週刊『前進』06頁(2432号5面3)(2010/03/22)

〈焦点〉 大恐慌と中国経済の危機
 資産バブルやインフレ化

 世界大恐慌の深化・発展の中で、中国経済が新たに危機を深めている。ギリシャ・EUの財政破綻と信用不安に続き、中国経済の危機は、大恐慌の次なる火点だ。
 確かに表面的には、中国は「金融危機をいち早く克服した」と言われ、世界経済回復の牽引(けんいん)車になることを世界のブルジョアジーから「期待」されている。これだけの大恐慌のもとでも、主要国の中では唯一8・7%増という高成長を維持した。

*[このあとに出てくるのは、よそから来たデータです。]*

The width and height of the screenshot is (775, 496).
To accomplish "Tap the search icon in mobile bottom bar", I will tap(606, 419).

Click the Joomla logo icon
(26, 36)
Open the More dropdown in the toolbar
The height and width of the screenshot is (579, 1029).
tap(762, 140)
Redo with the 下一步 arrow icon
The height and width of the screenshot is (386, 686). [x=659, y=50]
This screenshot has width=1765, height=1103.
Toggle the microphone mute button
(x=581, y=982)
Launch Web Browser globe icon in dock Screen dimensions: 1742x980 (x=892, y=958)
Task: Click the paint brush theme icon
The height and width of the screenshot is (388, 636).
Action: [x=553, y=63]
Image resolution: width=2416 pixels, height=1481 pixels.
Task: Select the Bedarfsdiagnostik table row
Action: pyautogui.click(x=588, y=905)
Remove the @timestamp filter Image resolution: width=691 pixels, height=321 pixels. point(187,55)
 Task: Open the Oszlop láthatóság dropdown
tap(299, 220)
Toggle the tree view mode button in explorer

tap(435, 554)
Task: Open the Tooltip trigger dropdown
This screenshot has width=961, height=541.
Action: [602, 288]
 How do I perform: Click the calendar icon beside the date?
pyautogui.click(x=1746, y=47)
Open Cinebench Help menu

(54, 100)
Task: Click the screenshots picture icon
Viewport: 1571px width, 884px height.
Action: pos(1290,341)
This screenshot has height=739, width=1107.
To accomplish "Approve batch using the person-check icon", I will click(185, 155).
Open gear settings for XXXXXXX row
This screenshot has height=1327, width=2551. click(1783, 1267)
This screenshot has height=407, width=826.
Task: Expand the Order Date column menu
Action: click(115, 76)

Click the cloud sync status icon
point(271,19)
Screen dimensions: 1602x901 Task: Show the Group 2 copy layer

 だがこれは、そもそも「8%成長」は中国の至上命題で、それなしに中国経済は立ち行かない。この特異な経済構造のために、大恐慌で輸出が大きく落ち込んだ分、大規模な景気刺激策とインフラへの公共投資で穴埋めして、高成長を維持したにすぎない。しかも頼みの輸出が本格回復しない中で、10年度も「8%程度」の成長を維持するために、前年を約11%も上回る、過去最大の8兆4500億元(約110兆円)の積極予算を組もうとしているのである。
 だがすでに中国経済は、不動産バブル・住宅バブルの状態であり、インフレの台頭も懸念されている。一方で過剰生産の問題が深刻であり、中央と地方を合わせた財政赤字も、1兆500億元と過去最大に膨らもうとしている。
 今回の全人代で、温家宝首相は「投資主導・投資頼み」の高成長政策に限界と破綻がみえる中で、内需拡大、消費底上げ、新産業育成など「経済発展方式の転換」を打ち出した。だが「8%成長」の生命線を維持するために積極財政はやめることができず、また利上げや人民元相場の切り上げといったバブル対策にも、本格的な踏み込みはできないのが現実である。
 しかも、人民元がドルに対し事実上固定されていて、旧来型輸出産業が延命し、新産業への転換なども進まない。市場にあふれ出たマネーも輸出企業にとどまり、また不動産に流入してすでに異常な資産バブルが発生している。労働者の超低賃金により、個人の購買力や消費の伸びも脆弱である。
 こうした中で、所得格差は拡大の一途だ。都市の可処分所得は農村の3・3倍であり、収入上位10%と下位10%の所得格差は88年の7・3倍から07年には、実に23倍に拡大した。09年はさらに拡大している。温家宝は全人代で「所得分配制度の改革」を打ち出したが、高額所得層からの税の徴収は困難を極める。腐敗が深刻な中央・地方官僚や、資本家階級など既得権益層の抵抗が強いからだ。
 中国の残存スターリン主義体制のもとで、こうした中央・地方官僚や資本家層と労働者の階級矛盾、少数民族の貧困や民族抑圧の矛盾が、いよいよ激化している。ここ数年、年間10万件ものストライキや暴動が起こっている。賃上げ要求など労働争議は、09年1〜9月で51万9千件に上った。
 今や中国経済は、保護主義や人民元切り上げ問題をめぐる米帝との争闘戦の深刻化のもとで、バブルの破裂、インフレの爆発、財政赤字拡大などの危機、さらには階級矛盾と民族矛盾の激化をはらんでいて、大恐慌の最大火点の一つである。中国やアジアに殺到して大恐慌脱出の「展望」を夢見る世界のブルジョアジーの幻想は、粉々に打ち砕かれるだろう。